7. A crise da reprodução social, dos cuidados e das suas instâncias – famílias, serviços públicos, comunidades tradicionais – causada por décadas de neoliberalismo, a par com os avanços das lutas feministas e LGBTQIA+, é o caldo de cultura para as “guerras culturais”da extrema-direita. O seu objetivo é disciplinar e estabilizar as esferas de reprodução social, impondo a família tradicional como espaço de cuidados gratuitos ao serviço do capital, com as mulheres subjugadas e todas as identidades e expressões sexuais e de género alternativas anuladas na prática.

8. A crise ecológica e climática periga toda a civilização e, como tal, a “normal” reprodução e acumulação do capital. Nesta medida, é uma preocupação para as classes dominantes, que se dividem na forma como a enfrentar (sendo que nenhuma das vias capitalistas para tal é eficaz). Independentemente da fórmula que diferentes setores capitalistas defendem para responder a este problema, ela implica maior controlo social, de fronteiras e de recursos, assim como maior exploração do trabalho. O neofascismo, mais negacionista ou mais ecofascista, é uma fórmula para enfrentar a crise ecológica da perspetiva do capital.

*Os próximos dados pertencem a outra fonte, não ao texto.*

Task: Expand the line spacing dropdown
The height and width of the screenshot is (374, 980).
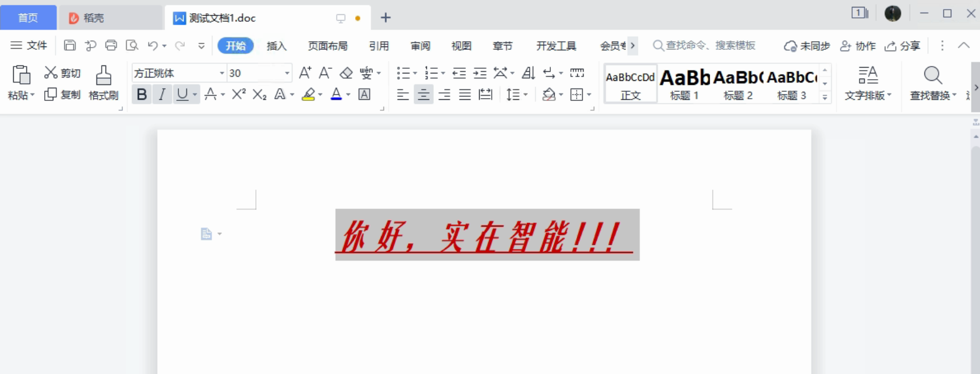Action: click(526, 95)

9. Na maioria dos países ocidentais e em cada país em particular, o neofascismo é causa e consequência de várias ondas de recuo de conquistas, organização e capacidade de ofensiva das classes trabalhadoras e da esquerda. Só pode ser travado e definitivamente derrotado impedindo, primeiro, a deterioração desta correlação e, depois, invertendo-a. Para tal, todos os terrenos de luta política são essenciais – parlamentar, eleitoral, ideológico –, mas o decisivo será a mobilização de massas. Sem lutas de milhões de pessoas, nas ruas, radicalizadas e auto-organizadas, não há derrota da extrema-direita. Pelo que a organização e mobilização das massas populares deve ser, mais do que nunca, o eixo estratégico da esquerda.

10. Esta mobilização e capacidade de iniciativa dos debaixo precisa de um referente político e organizativo próprio. As classes dominantes e os seus partidos tradicionais, embora não estejam totalmente virados para o neofascismo, não podem dar-lhe uma luta consequente. As instituições da democracia liberal, por si mesmas, não podem derrotar a extrema-direita. Isto, porque fazê-lo implica um empoderamento das classes trabalhadoras que o capital, democrático ou autoritário, não consente. Se alianças pontuais com setores democráticos das elites podem ser úteis, a orientação estratégica deve ser reconstruir os referentes unitários das classes populares: construir convergências da esquerda política, das organizações de trabalhadores, dos movimentos sociais. A classe trabalhadora tem de voltar a ver-se a si mesma como um corpo único, capaz de ação independente para a defesa e o contra-ataque. Dificilmente qualquer organização de esquerda consegue montar esse campo sozinha, pelo que as táticas unitárias à esquerda, independentes da representação dos partidos do sistema, ganham nova relevância. A unidade dos setores populares, das suas organizações mais moderadas e radicais é essencial. Isso não anula a necessidade de programas e organizações anticapitalistas. Pelo contrário, a dupla tarefa da esquerda anticapitalista e construir referentes unitários e desenvolver e enraizar uma perspetiva própria, que na mobilização contra a extrema-direita encontrei as brechas que permitam um salto em frente, um contra-ataque que parte do combate à extrema-direita para um questionamento global do capitalismo.